What is needed:
Write down the listing again exactly as it appears below, without its pictures.
##########
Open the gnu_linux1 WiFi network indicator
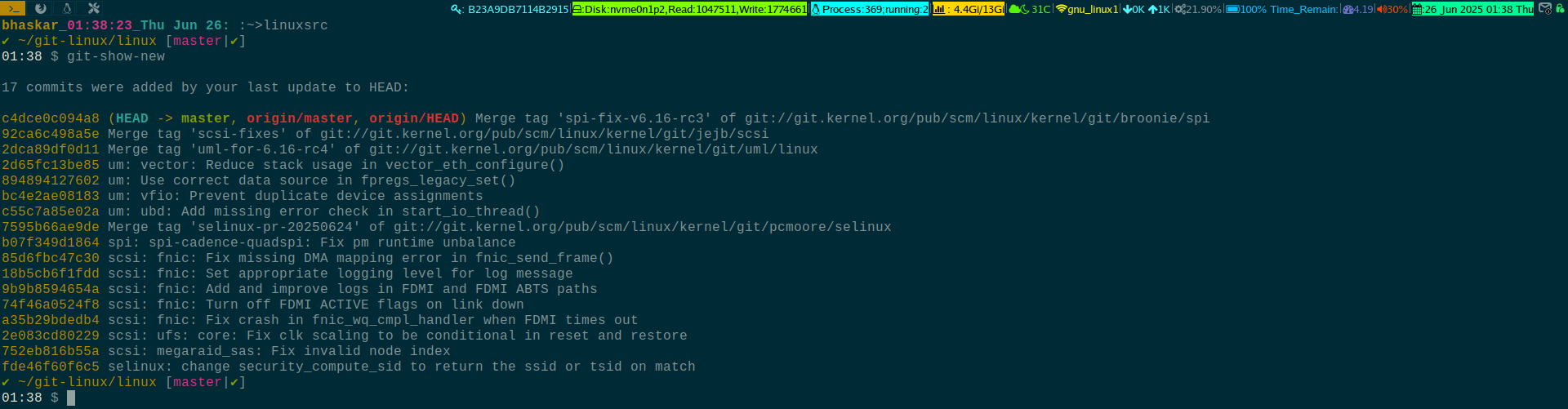The height and width of the screenshot is (409, 1568). click(1086, 9)
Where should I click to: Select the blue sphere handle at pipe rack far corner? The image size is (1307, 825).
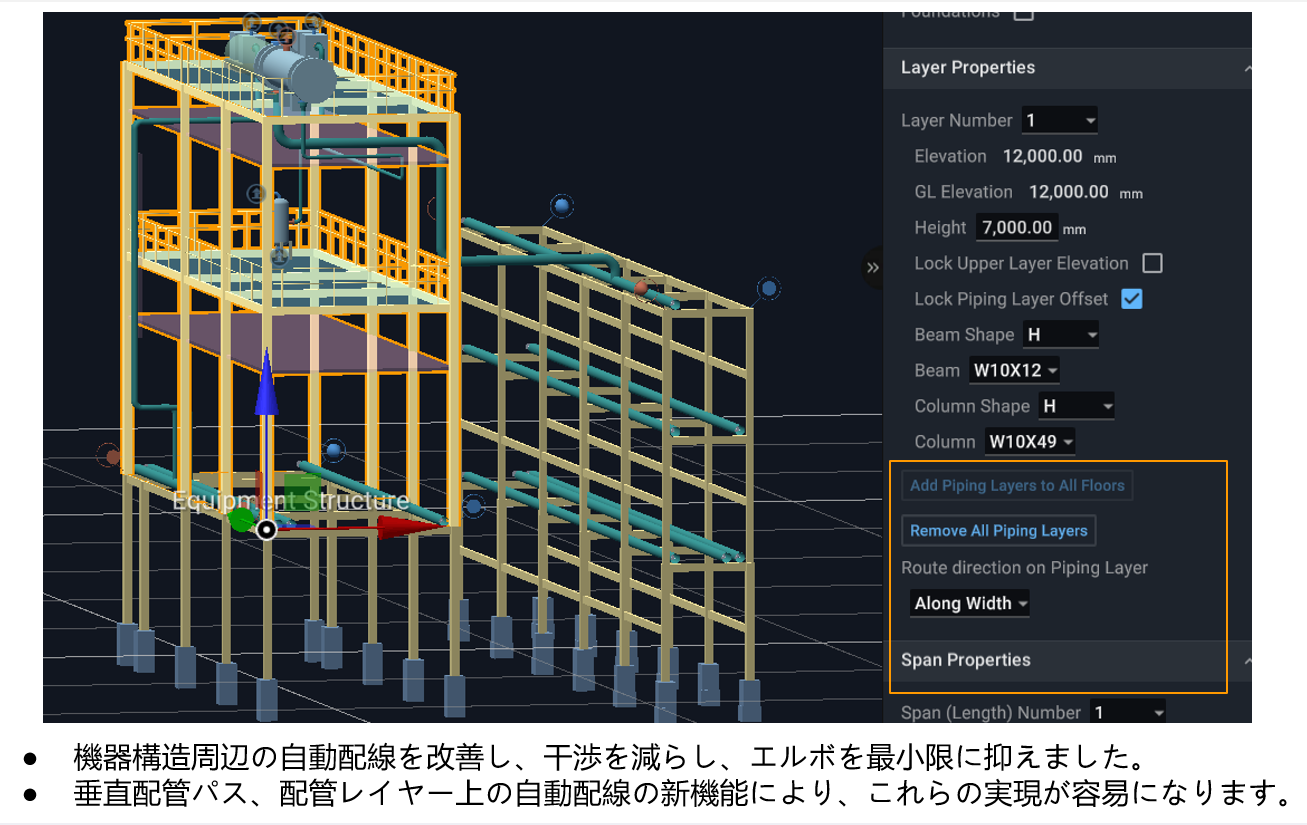(768, 289)
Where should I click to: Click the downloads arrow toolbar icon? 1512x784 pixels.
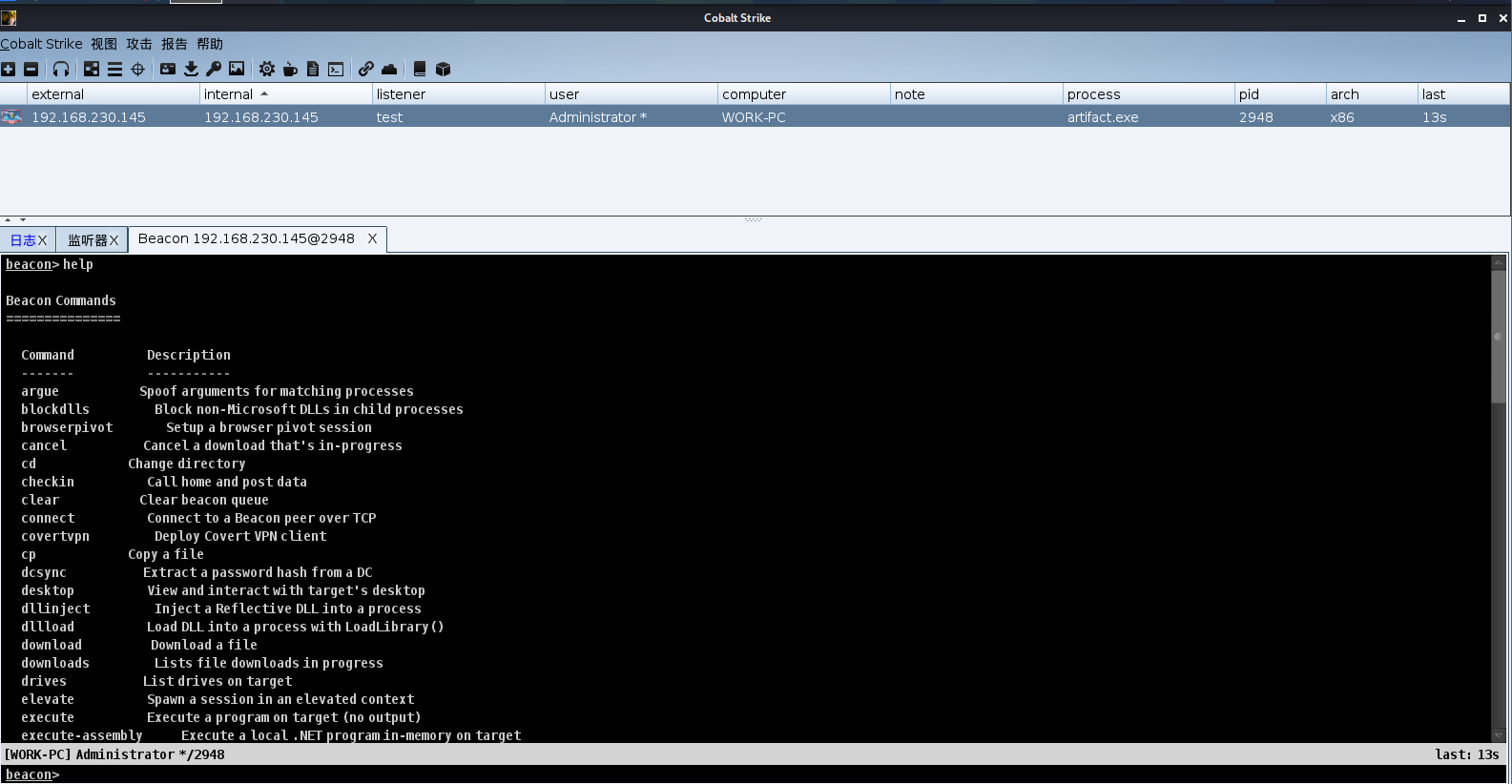pyautogui.click(x=191, y=69)
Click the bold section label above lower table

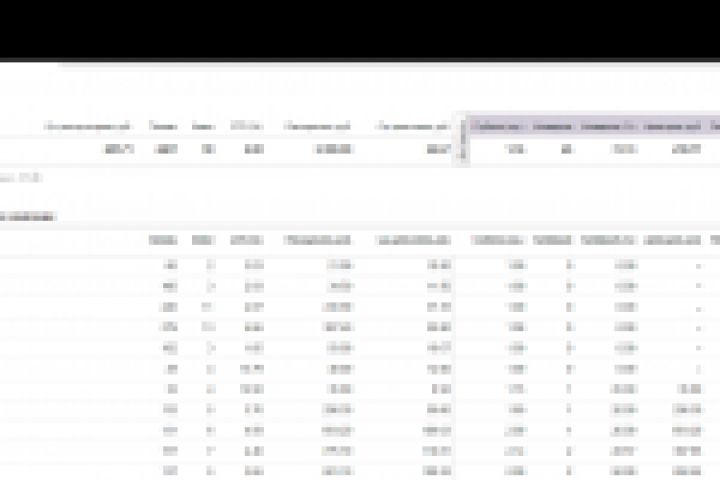(28, 216)
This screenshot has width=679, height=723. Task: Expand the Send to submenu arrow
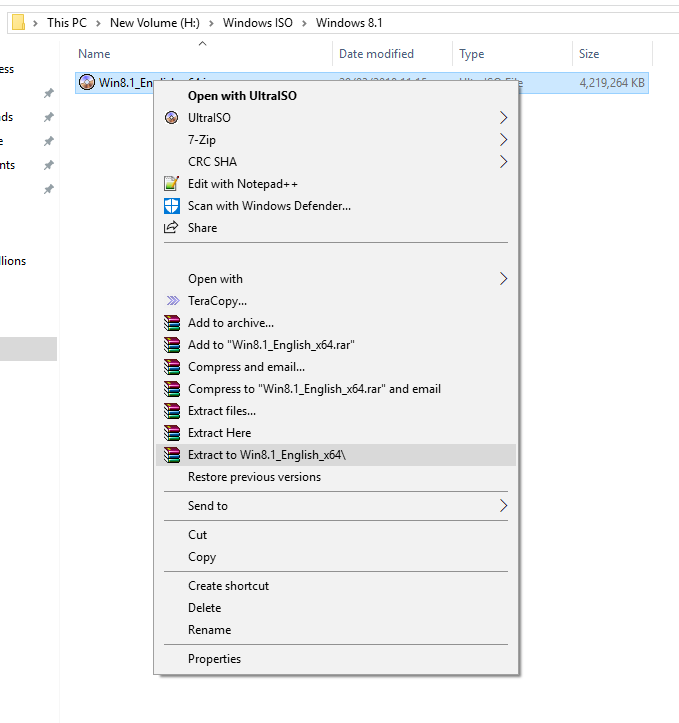(503, 506)
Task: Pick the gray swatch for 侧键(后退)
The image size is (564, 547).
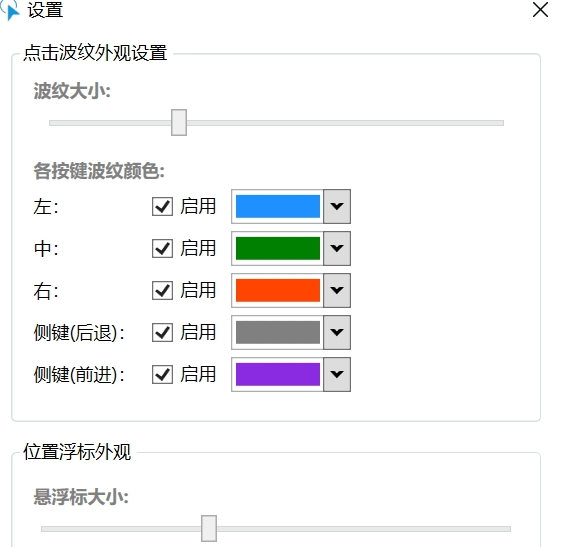Action: click(x=278, y=332)
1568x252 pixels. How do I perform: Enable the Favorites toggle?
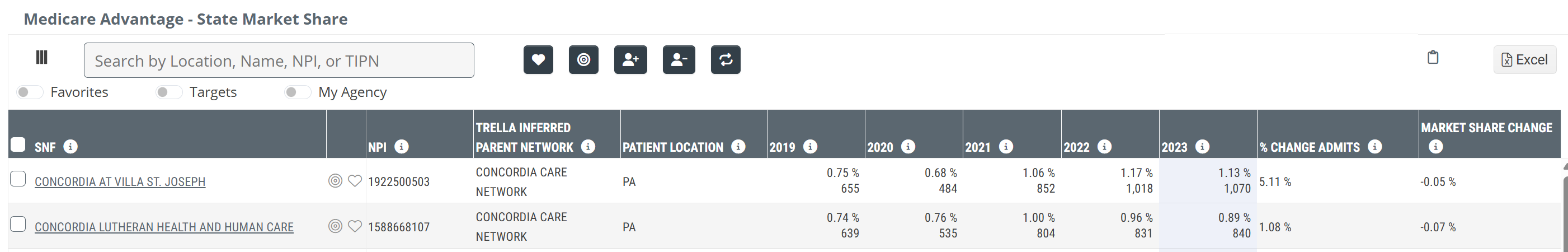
##########
Written answer:
Open the gnu_linux1 WiFi network indicator
The height and width of the screenshot is (409, 1568). click(1086, 9)
Where should I click to: Select the blue sphere handle at pipe rack far corner? The image size is (1307, 825).
(768, 289)
Where should I click to: Click the downloads arrow toolbar icon? 1512x784 pixels.
pyautogui.click(x=191, y=69)
Click the bold section label above lower table

(28, 216)
This screenshot has width=679, height=723. Task: Expand the Send to submenu arrow
(503, 506)
Task: Pick the gray swatch for 侧键(后退)
The image size is (564, 547).
Action: click(x=278, y=332)
1568x252 pixels. How do I perform: Enable the Favorites toggle?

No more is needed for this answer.